● **Requirement**:
Transcribe only part of the material below: the lines from the one containing "Click Ethereum icon on WILD-LITTLE-HAZE card" through the one containing "Image resolution: width=1015", inclusive, exactly as written.

● **Dataset extract**:

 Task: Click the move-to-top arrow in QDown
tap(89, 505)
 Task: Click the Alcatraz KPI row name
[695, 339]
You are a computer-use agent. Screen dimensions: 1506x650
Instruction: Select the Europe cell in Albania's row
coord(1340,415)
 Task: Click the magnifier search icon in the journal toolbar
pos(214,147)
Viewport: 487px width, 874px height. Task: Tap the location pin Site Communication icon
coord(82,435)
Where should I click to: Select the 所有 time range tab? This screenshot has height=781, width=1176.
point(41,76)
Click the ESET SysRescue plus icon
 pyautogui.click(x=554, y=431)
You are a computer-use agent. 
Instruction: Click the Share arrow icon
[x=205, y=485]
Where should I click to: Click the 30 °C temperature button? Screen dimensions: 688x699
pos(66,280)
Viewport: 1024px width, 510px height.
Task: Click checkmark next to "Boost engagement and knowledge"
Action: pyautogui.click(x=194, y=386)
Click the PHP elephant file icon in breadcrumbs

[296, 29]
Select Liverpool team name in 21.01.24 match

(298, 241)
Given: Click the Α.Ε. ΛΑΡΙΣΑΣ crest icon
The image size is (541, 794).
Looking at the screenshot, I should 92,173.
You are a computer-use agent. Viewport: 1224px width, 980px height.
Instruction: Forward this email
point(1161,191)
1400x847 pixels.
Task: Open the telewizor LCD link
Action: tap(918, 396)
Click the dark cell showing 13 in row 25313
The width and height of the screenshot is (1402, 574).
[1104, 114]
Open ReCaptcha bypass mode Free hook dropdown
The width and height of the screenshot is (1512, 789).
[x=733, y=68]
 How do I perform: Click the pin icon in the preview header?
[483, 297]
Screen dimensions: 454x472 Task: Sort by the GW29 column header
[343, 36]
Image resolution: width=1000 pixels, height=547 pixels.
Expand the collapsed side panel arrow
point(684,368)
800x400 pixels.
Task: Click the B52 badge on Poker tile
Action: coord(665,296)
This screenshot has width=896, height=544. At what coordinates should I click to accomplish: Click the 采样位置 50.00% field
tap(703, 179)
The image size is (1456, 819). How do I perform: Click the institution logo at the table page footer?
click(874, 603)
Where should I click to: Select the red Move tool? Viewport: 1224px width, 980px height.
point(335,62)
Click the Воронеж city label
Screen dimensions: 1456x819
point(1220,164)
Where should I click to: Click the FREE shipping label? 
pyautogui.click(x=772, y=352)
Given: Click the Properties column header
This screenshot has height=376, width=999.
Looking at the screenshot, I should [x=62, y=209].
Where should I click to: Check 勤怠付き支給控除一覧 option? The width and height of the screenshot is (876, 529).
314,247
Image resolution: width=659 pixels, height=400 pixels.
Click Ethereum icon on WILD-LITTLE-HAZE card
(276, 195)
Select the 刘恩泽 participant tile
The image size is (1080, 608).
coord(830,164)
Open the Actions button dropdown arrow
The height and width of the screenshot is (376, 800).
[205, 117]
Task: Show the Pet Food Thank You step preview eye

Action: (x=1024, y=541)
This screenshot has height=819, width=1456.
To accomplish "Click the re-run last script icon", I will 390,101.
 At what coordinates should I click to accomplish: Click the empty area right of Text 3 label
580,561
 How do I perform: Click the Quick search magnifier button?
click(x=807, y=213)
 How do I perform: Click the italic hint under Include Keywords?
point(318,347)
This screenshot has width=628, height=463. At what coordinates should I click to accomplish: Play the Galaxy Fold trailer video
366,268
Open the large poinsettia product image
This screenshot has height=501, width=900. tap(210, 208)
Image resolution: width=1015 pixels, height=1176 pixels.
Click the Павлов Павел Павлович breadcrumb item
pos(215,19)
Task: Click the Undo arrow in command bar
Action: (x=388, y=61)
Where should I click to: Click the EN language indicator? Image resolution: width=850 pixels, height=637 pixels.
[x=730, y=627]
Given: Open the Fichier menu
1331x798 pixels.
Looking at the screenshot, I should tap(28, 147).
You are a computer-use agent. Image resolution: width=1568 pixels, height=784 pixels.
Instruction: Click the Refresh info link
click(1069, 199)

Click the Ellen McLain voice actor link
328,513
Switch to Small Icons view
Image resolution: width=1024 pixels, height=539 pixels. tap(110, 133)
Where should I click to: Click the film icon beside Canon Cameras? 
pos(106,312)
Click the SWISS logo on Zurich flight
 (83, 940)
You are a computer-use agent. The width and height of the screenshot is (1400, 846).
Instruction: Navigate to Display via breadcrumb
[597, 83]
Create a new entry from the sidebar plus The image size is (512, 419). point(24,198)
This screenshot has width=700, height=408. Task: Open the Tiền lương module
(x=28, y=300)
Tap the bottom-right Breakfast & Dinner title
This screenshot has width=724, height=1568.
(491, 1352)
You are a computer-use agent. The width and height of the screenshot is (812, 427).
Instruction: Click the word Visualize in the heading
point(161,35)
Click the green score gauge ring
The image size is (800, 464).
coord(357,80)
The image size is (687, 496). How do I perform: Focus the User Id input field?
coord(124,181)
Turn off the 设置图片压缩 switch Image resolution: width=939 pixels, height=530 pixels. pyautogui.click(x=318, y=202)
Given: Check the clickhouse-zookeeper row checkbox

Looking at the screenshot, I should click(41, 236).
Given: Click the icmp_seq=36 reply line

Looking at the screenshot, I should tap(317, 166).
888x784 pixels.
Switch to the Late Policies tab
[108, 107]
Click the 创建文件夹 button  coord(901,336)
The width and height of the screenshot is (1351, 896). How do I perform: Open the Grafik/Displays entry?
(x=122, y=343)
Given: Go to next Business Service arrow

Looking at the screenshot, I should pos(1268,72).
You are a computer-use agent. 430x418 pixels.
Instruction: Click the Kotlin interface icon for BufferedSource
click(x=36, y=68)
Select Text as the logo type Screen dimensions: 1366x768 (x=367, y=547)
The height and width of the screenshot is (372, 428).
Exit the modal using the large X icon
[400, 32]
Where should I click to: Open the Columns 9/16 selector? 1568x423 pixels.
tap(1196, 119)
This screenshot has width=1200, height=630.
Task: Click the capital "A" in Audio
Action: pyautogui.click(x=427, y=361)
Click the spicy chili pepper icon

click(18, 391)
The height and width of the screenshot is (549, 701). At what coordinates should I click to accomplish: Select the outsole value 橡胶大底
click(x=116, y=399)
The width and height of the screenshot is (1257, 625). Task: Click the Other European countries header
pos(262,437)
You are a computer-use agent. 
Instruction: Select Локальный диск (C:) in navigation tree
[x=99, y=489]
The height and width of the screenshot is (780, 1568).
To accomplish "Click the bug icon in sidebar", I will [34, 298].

● **Expected output**:
Click Ethereum icon on WILD-LITTLE-HAZE card
(276, 195)
Select the 刘恩泽 participant tile
The image size is (1080, 608).
coord(830,164)
Open the Actions button dropdown arrow
The height and width of the screenshot is (376, 800).
[205, 117]
Task: Show the Pet Food Thank You step preview eye

Action: (x=1024, y=541)
This screenshot has height=819, width=1456.
To accomplish "Click the re-run last script icon", I will 390,101.
 At what coordinates should I click to accomplish: Click the empty area right of Text 3 label
580,561
 How do I perform: Click the Quick search magnifier button?
click(x=807, y=213)
 How do I perform: Click the italic hint under Include Keywords?
point(318,347)
This screenshot has width=628, height=463. At what coordinates should I click to accomplish: Play the Galaxy Fold trailer video
366,268
Open the large poinsettia product image
This screenshot has height=501, width=900. tap(210, 208)
Image resolution: width=1015 pixels, height=1176 pixels.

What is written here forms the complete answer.